Sunday, October 01, 2006

a poem about Twins

a poem about Twins

We know what happened to you
scientifically:
When you were a couple of days,
when you were as close as you never will be again,
you were one.

Then fate struck a slicing strike; you became two.
For 9 months you and you shared the warmth of mother, and, probably,
already becoming you and you in that time. Distinct and separate.
Hearts not synced with mother's or each other's.
Both aware, perhaps, of each other: sharing, maybe
a uterine embrace.

Then, in the years after birth, you and you would play different games, speak different words.
You and You would feel different amounts of pain and shame and regret.
You and You would love in your on ways, feeling separate rays of the sun, seeing the maples don fall-fire leaves on distinct trees.

Who knows what the twin feels?
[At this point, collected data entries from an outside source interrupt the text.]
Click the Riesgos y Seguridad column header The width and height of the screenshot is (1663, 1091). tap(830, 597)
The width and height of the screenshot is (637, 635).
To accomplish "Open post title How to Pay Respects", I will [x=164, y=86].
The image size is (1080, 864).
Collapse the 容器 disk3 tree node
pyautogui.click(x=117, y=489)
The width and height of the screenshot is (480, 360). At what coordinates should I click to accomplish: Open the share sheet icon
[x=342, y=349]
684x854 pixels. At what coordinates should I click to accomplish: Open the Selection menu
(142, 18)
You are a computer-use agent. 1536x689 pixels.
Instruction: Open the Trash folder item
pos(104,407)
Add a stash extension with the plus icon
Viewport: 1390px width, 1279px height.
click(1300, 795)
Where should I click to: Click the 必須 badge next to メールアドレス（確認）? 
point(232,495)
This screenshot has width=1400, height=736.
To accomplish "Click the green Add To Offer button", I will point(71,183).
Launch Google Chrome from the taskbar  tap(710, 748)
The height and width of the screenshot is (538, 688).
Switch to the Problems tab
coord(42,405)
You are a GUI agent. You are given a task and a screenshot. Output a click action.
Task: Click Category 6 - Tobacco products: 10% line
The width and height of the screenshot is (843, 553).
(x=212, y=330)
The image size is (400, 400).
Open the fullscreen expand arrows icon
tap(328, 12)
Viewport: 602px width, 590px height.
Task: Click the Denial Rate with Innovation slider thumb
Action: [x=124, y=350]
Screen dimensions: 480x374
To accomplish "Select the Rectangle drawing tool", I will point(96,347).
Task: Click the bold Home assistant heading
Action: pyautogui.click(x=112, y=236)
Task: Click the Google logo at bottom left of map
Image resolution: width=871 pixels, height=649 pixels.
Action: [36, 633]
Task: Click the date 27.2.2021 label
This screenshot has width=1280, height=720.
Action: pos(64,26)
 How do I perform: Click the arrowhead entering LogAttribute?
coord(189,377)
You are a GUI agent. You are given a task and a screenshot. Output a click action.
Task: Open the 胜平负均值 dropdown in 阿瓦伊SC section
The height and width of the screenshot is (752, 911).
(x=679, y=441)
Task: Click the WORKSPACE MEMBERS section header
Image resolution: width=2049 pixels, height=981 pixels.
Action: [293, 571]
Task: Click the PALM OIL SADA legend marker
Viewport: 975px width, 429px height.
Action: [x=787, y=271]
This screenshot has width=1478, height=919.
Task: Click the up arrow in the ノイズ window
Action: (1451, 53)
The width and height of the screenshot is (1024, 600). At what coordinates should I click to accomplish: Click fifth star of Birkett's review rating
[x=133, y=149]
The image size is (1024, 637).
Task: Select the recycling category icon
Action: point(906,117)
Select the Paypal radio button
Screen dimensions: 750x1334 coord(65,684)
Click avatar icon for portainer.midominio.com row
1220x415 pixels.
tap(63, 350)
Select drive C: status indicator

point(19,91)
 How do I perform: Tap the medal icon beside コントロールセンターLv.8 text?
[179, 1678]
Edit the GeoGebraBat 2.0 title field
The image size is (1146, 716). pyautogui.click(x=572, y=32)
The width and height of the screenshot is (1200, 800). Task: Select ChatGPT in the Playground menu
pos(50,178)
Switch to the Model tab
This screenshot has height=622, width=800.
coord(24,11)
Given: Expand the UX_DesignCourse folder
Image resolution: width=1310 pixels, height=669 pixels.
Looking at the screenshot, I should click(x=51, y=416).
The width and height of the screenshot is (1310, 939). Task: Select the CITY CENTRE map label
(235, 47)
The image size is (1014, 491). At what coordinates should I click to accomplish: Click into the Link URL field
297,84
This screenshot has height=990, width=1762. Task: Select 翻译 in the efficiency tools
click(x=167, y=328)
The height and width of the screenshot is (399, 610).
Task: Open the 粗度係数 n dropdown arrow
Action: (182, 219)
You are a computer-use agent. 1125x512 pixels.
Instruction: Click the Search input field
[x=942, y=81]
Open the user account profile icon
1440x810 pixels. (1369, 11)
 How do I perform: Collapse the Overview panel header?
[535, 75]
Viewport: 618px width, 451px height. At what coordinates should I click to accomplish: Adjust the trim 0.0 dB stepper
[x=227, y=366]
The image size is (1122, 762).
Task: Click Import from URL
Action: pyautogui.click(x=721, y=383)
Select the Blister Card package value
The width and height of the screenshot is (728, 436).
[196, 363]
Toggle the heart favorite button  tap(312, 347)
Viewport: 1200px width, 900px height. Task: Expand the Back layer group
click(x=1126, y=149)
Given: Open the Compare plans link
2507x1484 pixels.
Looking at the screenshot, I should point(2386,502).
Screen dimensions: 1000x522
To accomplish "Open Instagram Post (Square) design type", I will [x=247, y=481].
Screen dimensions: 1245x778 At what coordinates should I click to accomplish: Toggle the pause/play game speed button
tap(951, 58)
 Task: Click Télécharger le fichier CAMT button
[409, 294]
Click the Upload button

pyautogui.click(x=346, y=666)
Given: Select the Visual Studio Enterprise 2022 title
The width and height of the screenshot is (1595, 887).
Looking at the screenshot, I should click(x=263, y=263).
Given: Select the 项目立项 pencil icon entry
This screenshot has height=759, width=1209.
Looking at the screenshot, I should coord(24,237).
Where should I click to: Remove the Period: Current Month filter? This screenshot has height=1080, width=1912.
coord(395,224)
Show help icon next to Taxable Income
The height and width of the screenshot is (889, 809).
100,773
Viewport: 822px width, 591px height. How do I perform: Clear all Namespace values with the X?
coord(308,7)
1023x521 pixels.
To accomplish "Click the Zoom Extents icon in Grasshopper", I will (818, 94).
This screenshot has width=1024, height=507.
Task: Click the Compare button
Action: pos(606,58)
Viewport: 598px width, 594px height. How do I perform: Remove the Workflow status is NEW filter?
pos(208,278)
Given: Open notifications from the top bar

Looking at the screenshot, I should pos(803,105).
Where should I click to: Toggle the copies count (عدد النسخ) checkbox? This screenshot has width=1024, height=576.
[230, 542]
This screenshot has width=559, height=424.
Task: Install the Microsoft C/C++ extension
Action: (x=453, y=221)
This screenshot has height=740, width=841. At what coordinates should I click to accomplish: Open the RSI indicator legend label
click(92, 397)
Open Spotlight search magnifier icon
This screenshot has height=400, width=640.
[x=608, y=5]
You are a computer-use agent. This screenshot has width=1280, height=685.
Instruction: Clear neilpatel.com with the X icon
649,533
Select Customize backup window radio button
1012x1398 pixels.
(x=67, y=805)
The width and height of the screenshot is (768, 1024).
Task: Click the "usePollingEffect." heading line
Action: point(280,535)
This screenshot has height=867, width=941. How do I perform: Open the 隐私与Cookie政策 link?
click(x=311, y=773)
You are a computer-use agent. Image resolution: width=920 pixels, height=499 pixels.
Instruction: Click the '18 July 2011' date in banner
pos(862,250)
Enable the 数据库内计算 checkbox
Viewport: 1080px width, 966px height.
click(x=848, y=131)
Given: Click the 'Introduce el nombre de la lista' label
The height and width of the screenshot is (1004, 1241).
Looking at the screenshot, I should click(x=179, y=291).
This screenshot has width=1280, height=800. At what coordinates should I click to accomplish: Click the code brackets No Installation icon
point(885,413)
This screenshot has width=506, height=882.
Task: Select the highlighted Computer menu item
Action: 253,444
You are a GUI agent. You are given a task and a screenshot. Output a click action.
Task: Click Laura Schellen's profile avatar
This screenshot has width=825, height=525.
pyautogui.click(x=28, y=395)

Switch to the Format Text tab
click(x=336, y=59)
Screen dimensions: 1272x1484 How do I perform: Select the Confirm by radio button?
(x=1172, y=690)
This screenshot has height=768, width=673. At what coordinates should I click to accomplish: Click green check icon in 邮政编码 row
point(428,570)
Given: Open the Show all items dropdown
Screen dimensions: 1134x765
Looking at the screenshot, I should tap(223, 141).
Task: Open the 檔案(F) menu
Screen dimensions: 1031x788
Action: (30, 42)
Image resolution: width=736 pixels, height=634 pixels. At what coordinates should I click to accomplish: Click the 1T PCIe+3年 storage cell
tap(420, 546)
Maybe what is hot to you is cold to you, an maybe blue is some hue you see in a different view.

But, only you and you can be more sure you know all the many-fold differences between the two. The world may gloss over in its crude march, for the details are lost in the day.
At the end of it, at least, you will know you.

Needle Exchange [10/01/06]

Not really much to report:

We need a diagram and rating of the best areas to inject IV drugs.

I volunteer with a really cute Berkley student, Julie.

Ascorbic acid-> break crack down to inject.

People hit arteries. You think people care about living or dying with an addiction like that?

I walked away from needle exchange with a bit of doubt about how much of a difference I could possibly be making.
Then I realized that for every junky (tweeker) that comes in and gets a free needles and never returns them, there is a more responsible amount of drug use out on the streets. People are using the clean needles if they are present and accessible. The less disease the better, that is the rule. HIV and HEP C can be easily transmitted between classes. It doesn't care about your assets. It just needs a warm body.


Hmm....

All in all, and at the end of the day, I'm a country boy. Though I do like me some city from time to time.